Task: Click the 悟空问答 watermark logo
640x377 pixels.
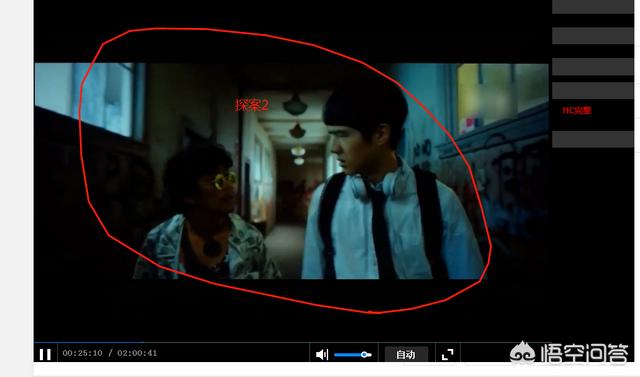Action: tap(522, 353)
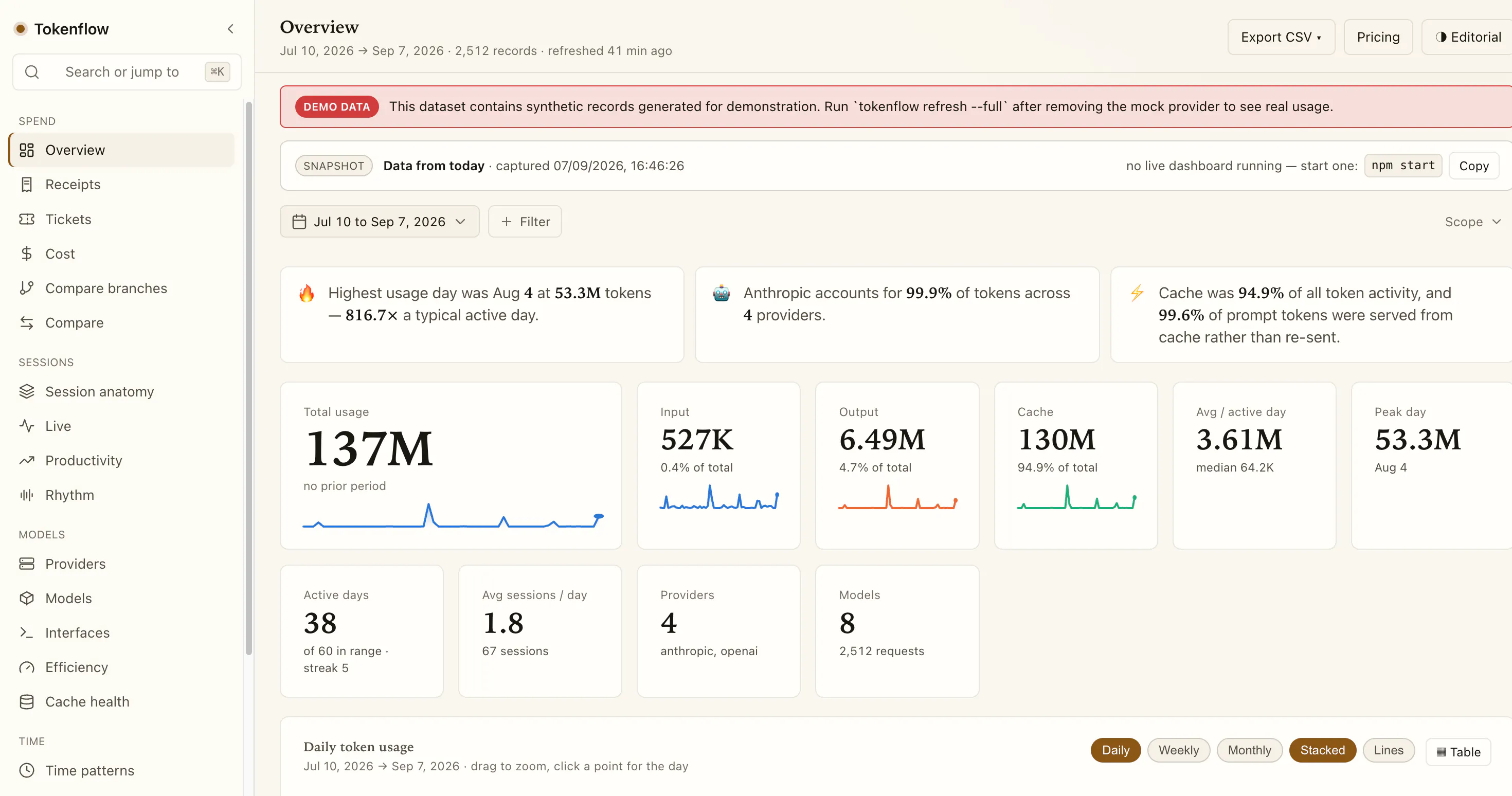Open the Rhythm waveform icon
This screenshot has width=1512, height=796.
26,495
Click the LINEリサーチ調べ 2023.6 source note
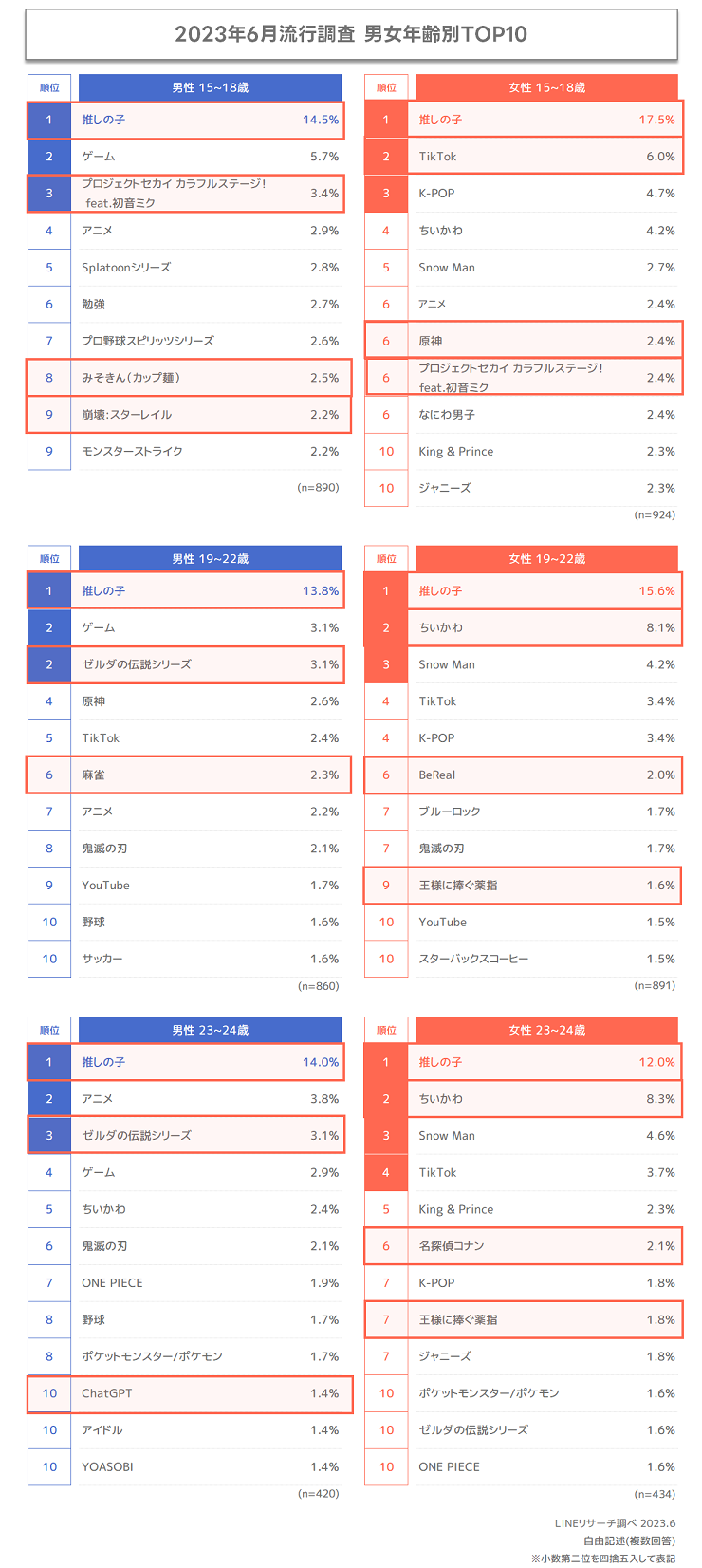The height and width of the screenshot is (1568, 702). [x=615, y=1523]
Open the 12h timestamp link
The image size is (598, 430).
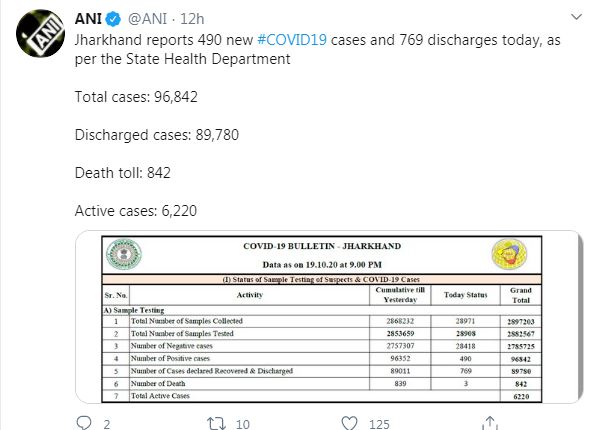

____

### WHAT YOU ARE ASKED TO DO
Retype exactly the lines from the one containing "Open the 12h timestamp link" through the last line of the records above, both included, and leave out any pictures.

### WRITTEN REPLY
Open the 12h timestamp link
The image size is (598, 430).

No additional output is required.